● **Data**:

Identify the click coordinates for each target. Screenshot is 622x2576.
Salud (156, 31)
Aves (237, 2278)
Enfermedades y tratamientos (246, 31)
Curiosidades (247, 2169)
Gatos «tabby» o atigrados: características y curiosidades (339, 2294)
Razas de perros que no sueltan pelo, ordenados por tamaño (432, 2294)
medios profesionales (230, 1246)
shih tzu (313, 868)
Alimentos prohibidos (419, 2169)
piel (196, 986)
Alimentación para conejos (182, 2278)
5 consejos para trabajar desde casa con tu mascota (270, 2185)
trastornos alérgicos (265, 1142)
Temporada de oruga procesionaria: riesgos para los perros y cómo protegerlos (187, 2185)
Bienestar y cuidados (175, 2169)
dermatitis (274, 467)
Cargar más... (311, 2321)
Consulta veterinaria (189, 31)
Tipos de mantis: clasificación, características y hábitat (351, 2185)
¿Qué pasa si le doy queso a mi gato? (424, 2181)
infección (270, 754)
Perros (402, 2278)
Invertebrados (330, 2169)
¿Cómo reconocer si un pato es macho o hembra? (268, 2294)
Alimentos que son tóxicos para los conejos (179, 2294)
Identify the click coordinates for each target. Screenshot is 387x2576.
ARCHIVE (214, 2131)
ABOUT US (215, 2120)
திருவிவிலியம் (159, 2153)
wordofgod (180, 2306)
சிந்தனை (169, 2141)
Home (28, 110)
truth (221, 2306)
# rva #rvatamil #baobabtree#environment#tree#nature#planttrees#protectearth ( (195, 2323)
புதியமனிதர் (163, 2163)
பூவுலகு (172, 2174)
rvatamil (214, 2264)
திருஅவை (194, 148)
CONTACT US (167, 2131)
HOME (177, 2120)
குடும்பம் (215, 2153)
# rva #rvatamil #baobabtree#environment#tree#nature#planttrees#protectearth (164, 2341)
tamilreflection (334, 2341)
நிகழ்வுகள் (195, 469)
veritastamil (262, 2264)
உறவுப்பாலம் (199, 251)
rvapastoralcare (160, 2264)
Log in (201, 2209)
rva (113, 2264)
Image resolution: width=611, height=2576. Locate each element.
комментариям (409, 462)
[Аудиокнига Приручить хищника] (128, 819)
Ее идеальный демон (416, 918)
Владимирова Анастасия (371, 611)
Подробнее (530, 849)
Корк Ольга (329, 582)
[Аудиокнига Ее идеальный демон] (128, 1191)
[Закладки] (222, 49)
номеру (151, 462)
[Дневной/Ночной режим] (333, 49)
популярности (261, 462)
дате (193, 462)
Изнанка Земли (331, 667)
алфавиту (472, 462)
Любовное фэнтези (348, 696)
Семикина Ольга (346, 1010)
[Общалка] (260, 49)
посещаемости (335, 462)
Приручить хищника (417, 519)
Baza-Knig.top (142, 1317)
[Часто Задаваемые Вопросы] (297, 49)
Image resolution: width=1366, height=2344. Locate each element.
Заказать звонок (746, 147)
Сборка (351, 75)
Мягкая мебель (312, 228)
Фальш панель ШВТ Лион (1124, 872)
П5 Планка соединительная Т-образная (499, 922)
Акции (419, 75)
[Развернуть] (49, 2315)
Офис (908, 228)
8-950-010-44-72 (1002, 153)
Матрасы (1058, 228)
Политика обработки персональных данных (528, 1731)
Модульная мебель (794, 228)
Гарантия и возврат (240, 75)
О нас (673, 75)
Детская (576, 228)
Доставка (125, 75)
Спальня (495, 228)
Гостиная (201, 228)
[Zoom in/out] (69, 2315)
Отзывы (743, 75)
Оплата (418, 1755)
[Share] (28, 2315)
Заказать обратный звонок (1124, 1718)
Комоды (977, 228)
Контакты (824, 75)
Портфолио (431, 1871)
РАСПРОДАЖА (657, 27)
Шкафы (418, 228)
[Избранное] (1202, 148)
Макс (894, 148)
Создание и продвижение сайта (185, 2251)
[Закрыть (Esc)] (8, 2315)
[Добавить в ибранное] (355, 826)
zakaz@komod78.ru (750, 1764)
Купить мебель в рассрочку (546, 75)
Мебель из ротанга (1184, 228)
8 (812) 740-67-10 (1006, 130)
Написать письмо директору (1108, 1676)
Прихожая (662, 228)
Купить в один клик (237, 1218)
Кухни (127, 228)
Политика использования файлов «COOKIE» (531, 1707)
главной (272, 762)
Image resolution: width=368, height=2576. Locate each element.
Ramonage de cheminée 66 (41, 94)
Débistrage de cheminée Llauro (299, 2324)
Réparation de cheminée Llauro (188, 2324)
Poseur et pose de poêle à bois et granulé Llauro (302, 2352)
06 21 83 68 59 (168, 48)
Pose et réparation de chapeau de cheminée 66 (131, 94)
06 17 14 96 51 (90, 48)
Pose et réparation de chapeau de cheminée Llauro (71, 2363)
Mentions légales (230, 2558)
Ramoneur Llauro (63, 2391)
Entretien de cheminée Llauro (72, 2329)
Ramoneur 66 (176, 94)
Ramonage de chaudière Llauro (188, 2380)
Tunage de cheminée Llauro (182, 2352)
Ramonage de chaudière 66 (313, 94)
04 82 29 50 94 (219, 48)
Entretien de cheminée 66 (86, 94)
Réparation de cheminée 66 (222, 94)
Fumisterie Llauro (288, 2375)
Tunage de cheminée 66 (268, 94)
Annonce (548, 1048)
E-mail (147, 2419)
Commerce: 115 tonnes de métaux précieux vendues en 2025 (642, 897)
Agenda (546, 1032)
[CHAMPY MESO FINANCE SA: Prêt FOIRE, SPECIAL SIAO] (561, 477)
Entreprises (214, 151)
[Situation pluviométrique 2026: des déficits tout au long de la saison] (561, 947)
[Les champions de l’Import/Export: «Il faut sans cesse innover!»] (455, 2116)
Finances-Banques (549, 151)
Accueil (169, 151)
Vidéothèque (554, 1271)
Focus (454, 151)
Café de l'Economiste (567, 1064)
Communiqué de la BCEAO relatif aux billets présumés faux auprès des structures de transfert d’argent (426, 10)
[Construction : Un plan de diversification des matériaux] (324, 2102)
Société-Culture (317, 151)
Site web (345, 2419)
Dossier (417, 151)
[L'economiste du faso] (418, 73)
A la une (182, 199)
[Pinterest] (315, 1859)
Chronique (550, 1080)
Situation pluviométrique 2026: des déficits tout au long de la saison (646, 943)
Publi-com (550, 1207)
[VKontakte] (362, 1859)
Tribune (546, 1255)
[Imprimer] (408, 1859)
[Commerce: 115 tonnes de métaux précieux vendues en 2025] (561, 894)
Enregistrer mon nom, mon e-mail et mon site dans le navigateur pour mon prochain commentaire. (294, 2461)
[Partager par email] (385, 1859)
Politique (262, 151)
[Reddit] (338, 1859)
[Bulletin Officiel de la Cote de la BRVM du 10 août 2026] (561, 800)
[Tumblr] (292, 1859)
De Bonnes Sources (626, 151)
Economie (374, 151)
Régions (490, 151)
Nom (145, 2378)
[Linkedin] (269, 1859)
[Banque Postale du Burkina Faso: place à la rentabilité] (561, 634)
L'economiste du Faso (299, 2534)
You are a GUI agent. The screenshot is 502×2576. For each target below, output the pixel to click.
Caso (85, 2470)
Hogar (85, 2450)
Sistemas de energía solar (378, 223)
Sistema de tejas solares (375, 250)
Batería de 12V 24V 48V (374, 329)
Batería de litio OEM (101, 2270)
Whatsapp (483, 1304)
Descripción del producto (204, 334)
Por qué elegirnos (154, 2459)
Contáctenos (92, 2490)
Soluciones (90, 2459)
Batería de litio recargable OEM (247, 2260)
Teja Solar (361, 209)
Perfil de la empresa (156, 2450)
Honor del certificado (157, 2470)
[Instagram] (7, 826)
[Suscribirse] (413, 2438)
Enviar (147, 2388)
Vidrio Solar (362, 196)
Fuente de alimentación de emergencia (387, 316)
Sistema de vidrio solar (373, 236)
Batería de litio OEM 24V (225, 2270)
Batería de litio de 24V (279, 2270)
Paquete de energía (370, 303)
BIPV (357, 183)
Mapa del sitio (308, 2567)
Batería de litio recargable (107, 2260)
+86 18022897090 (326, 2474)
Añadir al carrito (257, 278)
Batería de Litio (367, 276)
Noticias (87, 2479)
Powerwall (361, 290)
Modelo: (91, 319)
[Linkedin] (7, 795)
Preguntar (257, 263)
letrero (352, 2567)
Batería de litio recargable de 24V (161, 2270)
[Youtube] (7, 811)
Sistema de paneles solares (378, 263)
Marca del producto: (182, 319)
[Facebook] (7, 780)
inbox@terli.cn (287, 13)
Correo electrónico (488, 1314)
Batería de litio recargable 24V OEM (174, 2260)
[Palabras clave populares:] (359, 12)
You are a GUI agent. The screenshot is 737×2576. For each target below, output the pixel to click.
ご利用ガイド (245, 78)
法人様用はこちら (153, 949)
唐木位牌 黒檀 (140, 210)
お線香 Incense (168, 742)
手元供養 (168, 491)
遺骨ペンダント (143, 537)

● **Assigned task**:
Everything from the line containing "Batería de litio OEM (101, 2270)" to the bottom of the listing is to be set down exactly; leave out all other lines.

● **Exercise result**:
Batería de litio OEM (101, 2270)
Whatsapp (483, 1304)
Descripción del producto (204, 334)
Por qué elegirnos (154, 2459)
Contáctenos (92, 2490)
Soluciones (90, 2459)
Batería de litio recargable OEM (247, 2260)
Teja Solar (361, 209)
Perfil de la empresa (156, 2450)
Honor del certificado (157, 2470)
[Instagram] (7, 826)
[Suscribirse] (413, 2438)
Enviar (147, 2388)
Vidrio Solar (362, 196)
Fuente de alimentación de emergencia (387, 316)
Sistema de vidrio solar (373, 236)
Batería de litio OEM 24V (225, 2270)
Batería de litio de 24V (279, 2270)
Paquete de energía (370, 303)
BIPV (357, 183)
Mapa del sitio (308, 2567)
Batería de litio recargable (107, 2260)
+86 18022897090 (326, 2474)
Añadir al carrito (257, 278)
Batería de Litio (367, 276)
Noticias (87, 2479)
Powerwall (361, 290)
Modelo: (91, 319)
[Linkedin] (7, 795)
Preguntar (257, 263)
letrero (352, 2567)
Batería de litio recargable de 24V (161, 2270)
[Youtube] (7, 811)
Sistema de paneles solares (378, 263)
Marca del producto: (182, 319)
[Facebook] (7, 780)
inbox@terli.cn (287, 13)
Correo electrónico (488, 1314)
Batería de litio recargable 24V OEM (174, 2260)
[Palabras clave populares:] (359, 12)
You are a GUI agent. The screenshot is 737×2576. For each target below, output the pixel to click.
ご利用ガイド (245, 78)
法人様用はこちら (153, 949)
唐木位牌 黒檀 (140, 210)
お線香 Incense (168, 742)
手元供養 (168, 491)
遺骨ペンダント (143, 537)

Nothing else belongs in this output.